Top 10 Healthy Beach Snacks

Welcome back to PorrazzaNutrition! Anyone headed to the beach this Summer? While I am not a fan of swimming in the ocean, I do love strolling along the beach and collecting shells/sea-glass!

Today, I want to share my top 10 favorite beach snacks that will keep you energized and on track with your health!


1- Watermelon
I love watermelon, especially post exercise for some hydration and nutrients. Watermelon, as you can guess from the name, is about 92% water and an excellent source of vitamins A and C. Watermelon is also a good source of lycopene, which is an antioxidant studied for its role in reducing cardiovascular disease and cancer risk.
→ Tip – Cube and store watermelon in the fridge or freeze for use in a smoothie.

2- Grapes
Grapes are not too high in sugar.

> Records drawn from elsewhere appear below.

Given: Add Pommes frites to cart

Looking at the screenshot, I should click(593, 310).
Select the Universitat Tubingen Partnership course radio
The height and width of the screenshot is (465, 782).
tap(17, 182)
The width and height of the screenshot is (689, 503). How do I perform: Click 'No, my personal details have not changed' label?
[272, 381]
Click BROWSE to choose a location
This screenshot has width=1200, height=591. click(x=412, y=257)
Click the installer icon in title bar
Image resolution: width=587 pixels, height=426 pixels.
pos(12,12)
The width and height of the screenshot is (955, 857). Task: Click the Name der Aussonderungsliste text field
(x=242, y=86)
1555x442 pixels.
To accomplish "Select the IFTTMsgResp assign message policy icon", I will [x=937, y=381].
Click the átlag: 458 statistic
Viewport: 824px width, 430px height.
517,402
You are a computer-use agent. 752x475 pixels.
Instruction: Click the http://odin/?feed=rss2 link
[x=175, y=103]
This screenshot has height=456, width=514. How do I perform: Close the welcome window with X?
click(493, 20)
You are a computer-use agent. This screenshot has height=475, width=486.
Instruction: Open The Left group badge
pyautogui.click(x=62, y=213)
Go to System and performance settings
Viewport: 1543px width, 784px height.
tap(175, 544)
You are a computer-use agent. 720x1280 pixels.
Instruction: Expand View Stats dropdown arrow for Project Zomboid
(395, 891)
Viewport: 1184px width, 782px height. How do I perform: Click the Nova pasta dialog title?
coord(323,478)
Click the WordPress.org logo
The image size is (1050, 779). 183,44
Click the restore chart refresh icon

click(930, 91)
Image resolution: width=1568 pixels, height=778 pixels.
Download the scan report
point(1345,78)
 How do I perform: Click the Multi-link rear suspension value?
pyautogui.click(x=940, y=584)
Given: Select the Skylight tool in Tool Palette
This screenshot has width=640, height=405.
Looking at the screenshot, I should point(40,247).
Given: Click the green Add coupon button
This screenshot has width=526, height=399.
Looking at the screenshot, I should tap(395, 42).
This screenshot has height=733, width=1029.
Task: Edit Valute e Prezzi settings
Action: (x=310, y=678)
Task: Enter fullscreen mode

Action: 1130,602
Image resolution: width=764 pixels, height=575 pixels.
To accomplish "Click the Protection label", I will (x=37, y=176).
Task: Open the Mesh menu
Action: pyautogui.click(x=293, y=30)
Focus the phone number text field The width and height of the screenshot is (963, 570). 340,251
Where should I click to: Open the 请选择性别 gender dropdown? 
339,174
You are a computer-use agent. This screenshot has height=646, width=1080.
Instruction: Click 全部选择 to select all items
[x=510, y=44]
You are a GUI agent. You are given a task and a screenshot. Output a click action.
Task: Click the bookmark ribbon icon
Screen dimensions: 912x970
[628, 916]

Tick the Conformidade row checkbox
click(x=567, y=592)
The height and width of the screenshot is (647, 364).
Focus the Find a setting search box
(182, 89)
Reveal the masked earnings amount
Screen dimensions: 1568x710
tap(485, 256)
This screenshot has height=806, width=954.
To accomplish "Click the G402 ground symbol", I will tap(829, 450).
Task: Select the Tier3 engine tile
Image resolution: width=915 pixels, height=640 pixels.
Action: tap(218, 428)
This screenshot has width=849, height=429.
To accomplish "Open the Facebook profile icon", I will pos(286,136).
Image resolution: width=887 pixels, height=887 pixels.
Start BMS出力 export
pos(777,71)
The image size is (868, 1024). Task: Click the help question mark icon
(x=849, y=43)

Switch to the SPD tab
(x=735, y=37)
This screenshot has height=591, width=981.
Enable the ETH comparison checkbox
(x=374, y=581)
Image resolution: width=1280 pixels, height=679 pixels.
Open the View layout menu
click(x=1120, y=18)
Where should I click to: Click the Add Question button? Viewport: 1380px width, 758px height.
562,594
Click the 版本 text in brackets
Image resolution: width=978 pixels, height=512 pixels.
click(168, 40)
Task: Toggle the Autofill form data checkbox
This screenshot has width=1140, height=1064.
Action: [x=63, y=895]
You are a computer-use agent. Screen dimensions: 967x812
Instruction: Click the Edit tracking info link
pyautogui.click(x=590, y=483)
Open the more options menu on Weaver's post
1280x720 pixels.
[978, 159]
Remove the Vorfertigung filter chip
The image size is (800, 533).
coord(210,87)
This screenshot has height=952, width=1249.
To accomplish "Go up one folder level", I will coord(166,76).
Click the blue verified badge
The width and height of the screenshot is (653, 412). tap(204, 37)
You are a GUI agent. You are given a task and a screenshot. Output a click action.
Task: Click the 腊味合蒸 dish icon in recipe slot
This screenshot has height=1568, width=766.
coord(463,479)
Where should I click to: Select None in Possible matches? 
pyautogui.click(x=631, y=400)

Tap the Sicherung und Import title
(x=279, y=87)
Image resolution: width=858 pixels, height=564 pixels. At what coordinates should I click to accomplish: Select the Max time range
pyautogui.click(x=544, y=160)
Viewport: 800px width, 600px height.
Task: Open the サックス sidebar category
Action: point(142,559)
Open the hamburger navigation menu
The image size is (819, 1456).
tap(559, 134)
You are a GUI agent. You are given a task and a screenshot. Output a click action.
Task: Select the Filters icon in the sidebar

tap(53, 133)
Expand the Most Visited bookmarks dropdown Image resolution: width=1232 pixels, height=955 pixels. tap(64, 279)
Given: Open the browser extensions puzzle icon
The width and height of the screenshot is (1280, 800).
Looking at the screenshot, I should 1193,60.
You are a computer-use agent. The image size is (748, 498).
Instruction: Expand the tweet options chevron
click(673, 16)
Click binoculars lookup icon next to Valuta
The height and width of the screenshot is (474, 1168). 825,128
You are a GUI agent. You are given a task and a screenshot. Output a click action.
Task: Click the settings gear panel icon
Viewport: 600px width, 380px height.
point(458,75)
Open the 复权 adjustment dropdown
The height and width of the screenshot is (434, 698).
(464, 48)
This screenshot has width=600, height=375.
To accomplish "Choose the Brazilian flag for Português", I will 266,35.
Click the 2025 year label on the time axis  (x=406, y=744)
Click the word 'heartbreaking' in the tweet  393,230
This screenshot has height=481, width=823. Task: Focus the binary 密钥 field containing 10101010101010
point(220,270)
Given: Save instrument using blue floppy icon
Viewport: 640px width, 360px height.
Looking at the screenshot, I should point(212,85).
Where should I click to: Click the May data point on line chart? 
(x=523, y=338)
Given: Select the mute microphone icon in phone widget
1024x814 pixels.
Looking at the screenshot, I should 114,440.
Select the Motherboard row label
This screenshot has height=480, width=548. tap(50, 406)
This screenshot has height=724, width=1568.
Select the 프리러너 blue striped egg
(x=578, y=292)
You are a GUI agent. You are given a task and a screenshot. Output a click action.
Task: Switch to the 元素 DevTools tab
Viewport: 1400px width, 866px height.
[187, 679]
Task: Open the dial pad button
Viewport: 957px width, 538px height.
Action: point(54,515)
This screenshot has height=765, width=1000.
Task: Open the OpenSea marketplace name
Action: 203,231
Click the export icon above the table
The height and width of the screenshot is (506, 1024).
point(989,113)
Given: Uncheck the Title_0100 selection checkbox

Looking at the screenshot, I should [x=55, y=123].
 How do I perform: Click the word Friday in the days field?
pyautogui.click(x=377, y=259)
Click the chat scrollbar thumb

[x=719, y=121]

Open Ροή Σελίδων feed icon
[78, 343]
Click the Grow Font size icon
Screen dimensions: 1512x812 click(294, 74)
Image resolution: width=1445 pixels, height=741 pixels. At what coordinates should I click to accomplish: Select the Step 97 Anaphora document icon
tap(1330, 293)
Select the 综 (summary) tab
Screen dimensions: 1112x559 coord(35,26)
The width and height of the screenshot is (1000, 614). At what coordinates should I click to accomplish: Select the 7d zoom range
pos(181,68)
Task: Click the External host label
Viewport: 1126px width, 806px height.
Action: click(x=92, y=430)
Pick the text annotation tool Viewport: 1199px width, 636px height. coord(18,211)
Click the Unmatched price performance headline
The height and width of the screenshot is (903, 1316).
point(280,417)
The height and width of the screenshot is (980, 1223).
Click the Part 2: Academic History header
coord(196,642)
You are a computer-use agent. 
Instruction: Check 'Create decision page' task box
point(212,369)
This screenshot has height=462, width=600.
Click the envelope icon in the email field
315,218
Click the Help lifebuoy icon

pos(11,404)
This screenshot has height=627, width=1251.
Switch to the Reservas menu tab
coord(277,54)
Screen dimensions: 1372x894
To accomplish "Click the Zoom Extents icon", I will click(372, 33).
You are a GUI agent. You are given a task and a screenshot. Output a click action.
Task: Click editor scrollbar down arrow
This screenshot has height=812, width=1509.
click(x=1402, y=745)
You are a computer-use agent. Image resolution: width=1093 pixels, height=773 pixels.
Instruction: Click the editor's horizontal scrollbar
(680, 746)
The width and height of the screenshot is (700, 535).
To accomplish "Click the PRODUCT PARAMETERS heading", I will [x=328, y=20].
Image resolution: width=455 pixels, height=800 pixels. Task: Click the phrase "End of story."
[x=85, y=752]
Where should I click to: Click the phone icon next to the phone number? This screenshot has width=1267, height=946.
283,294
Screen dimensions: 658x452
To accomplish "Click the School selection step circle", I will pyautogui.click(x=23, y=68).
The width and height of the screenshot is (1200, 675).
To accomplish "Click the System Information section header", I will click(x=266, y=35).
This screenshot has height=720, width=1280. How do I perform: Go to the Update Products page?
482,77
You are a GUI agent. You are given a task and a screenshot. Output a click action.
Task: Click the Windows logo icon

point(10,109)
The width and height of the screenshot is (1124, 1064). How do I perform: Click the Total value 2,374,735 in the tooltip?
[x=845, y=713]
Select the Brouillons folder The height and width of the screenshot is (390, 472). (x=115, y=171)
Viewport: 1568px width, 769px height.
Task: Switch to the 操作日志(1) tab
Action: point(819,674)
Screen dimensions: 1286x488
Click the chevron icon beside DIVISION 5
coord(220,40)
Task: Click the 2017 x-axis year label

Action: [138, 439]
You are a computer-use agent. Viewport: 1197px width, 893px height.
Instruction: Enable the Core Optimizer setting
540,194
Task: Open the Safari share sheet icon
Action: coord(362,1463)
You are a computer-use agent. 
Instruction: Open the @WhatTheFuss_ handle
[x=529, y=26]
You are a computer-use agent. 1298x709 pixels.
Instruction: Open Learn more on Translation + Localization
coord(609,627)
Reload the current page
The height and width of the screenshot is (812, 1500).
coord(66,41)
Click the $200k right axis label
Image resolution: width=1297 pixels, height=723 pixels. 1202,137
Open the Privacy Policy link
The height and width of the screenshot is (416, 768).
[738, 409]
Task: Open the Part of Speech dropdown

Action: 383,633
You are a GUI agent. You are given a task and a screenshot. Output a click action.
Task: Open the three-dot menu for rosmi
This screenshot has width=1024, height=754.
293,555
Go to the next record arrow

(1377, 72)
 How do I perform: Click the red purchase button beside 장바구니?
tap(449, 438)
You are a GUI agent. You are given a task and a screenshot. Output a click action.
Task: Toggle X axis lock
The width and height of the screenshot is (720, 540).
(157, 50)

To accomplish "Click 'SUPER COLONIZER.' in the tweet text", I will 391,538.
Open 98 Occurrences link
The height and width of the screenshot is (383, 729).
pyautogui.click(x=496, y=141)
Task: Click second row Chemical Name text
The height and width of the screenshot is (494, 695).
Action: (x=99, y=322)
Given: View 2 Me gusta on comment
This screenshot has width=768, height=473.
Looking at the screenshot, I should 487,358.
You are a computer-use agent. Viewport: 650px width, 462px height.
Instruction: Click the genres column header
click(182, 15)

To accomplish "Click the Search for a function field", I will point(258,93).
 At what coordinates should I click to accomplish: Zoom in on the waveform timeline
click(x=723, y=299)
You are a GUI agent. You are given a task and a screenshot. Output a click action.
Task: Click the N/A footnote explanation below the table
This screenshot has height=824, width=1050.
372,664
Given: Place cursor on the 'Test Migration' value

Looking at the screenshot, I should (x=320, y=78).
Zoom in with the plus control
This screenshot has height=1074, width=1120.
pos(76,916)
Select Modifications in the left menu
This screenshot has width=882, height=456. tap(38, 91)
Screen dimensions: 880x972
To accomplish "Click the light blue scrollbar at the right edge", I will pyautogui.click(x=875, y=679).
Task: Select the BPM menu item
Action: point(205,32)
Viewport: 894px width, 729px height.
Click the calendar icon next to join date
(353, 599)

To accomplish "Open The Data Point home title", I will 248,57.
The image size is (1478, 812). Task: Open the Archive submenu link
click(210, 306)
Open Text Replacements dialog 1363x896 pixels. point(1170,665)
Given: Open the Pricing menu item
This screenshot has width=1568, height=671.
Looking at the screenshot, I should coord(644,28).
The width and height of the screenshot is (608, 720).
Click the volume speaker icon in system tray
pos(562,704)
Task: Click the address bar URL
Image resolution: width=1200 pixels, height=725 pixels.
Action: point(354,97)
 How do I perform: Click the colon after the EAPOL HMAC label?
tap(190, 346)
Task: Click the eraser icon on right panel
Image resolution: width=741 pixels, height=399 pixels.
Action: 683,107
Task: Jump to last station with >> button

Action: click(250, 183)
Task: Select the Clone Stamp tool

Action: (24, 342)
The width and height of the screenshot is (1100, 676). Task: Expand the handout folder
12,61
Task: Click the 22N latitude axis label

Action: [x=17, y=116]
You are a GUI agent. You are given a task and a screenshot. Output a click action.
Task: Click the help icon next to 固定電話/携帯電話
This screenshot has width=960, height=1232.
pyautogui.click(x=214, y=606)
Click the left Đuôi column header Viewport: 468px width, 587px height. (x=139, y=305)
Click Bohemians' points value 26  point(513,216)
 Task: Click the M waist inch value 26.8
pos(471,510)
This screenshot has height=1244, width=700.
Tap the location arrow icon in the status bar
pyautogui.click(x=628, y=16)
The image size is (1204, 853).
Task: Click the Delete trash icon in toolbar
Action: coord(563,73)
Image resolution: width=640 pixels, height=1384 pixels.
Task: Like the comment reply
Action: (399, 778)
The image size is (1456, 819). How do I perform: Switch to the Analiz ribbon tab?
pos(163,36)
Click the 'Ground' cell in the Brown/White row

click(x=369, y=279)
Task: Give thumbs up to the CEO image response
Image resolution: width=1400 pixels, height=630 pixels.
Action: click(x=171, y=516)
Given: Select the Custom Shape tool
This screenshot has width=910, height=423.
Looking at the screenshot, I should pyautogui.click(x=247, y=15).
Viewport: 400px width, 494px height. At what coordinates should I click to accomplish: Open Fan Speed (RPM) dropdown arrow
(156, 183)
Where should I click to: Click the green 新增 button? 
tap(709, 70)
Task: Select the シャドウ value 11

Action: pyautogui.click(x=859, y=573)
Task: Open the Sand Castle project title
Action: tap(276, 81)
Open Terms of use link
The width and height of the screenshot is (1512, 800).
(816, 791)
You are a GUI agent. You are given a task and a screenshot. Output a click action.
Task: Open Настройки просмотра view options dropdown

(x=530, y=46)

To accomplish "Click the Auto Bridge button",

Should I re-type that?! Grapes are rich in antioxidants, which help fight cancer-forming free radicals in your body, and vitamin C, which is immune boosting.
→ Tip – Rinse and store grapes in a baggie or a small container.

3- Cherry/Grape Tomatoes
Cherry tomatoes are super convenient to pop in your mouth as is! They are a great source of vitamins A, C, and K.
→ Tip – Look for tomatoes with a firm skin without bruises and rinse before eating.

4- Nuts
Nuts are super portable! They contain healthy, unsaturated fats, protein, and fiber, all of which give you sustained energy.
→ Tip – Look for unsalted nuts and mix with died fruit for an easy trail mix.

5- Homemade Trail-mix
Homemade trail-mix allows you to control the ingredients and nutritional content. A great way to balance proteins (nuts/seeds), healthy fats (nuts/seeds), and high-fiber carbohydrates (raisins) without a ton of added sugar.
→ Tip – Pre-portion trail-mix in baggies so you don’t overdo the serving size.

6- Bars
Bars are super convenient on-the-go. Just be sure to look for a balance of protein and high-fiber carbohydrates. I like to go with brands like KIND, Vega, or Larabar.
→ Tip – Look for fiber (3g at least) to keep you fuller for longer.

7- Veggies + Hummus
Carrots, celery, cucumbers, and peppers are all great for a crunchy snack that is full of fiber, fluid, and antioxidants.
→ Tip – Have veggies pre-washed and cut, so they are easy to grab and eat.

8- Popcorn
As with anyone, I do love a little salty crunch! Did you know that popcorn is a whole grain? Popcorn is also super easy to make at home with air popper.
→ Tip – Look for low-sodium pre-popped options and avoid microwaved ones loaded with butter.

9- Roasted Chickpeas
Chickpeas are a great plant-based protein with a crunch. You can purchase pre-made ones like Biena or make your own.
→ Tip – For homemade roasted chickpeas, take the canned chickpeas and drain and rinse them. Toss the chickpeas with olive oil and spices. Roast at 350 degrees F for about 30 minutes or until split and crunchy!

10- Apples + Peanut or Almond Butter
Apples are healthy carbohydrate with fiber and natural sugar. Nut butters contain healthy fats and protein!
→ Tip – Chop up apples and toss with lemon/water mix to slow the browning process. Put your nut butter in small, pre-portioned, container to dip easily.